It’s not fair to target Mr. Rogers. He encouraged kids to do their best. Kids should definitely be encouraged to accept themselves the way they are, because there are some things you can’t change. No-one should be made miserable for not being pretty enough or smart enough whatever the decreed enough is. And once you accept who you are, it’s important to go as far as you can with what you have, which takes effort and discipline. At the same time, kids are kids and need to play.
We’re a self-centered, self-indulgent culture anyway, and Mr.Rogers didn’t cause that.

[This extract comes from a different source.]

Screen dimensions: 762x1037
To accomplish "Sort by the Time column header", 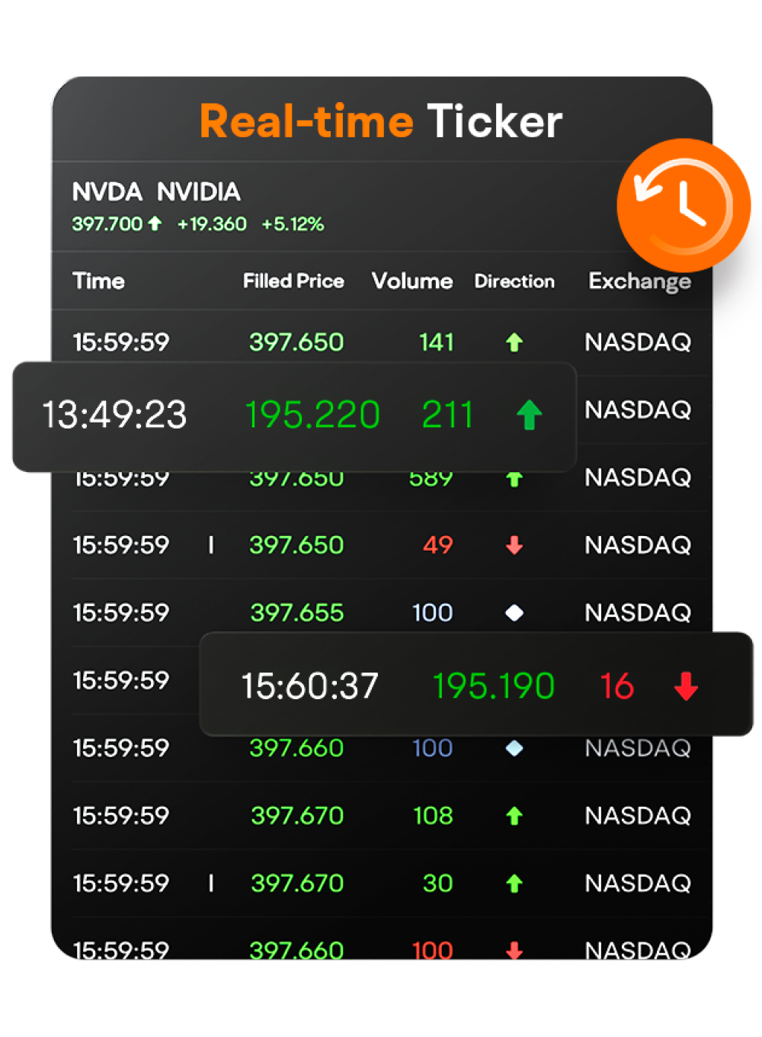I will (x=98, y=281).
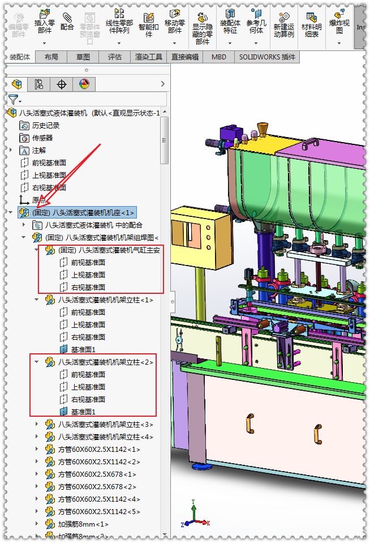Expand the 注解 (Annotations) folder
The width and height of the screenshot is (370, 543).
[x=11, y=150]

The focus is on feeling good, from self-help books to spas to pills to surgery; and lawsuits when something goes wrong because it just has to be someone else’s fault. We’re obsessed with personal happiness as if it’s a goal and not a by-product. Kids see that. If the kid doesn’t get an A he doesn’t feel good, and that’s the professor’s fault so the professor has to fix it. In fact I think there’s some sort of maturity problem with our whole society. Adults should be responsible and do their duty, and from that comes satisfaction and happiness. But adults in our society just want to feel good without “earning” it by doing right. Feeling good without having to achieve anything is something kids should always have. But once you’re an adult, I don’t think you should spend too much of your time engaged in activities solely to feel good, not that you can’t feel good as the result of an activity.
I always introduce myself to kids as Mrs., — there should be a little distance. At the same time I don’t think there’s any need for a big backlash, kids are kids and should get to enjoy being kids. Of course they have to meet standards, but the standards have to leave room for being kids, you only get to do that once.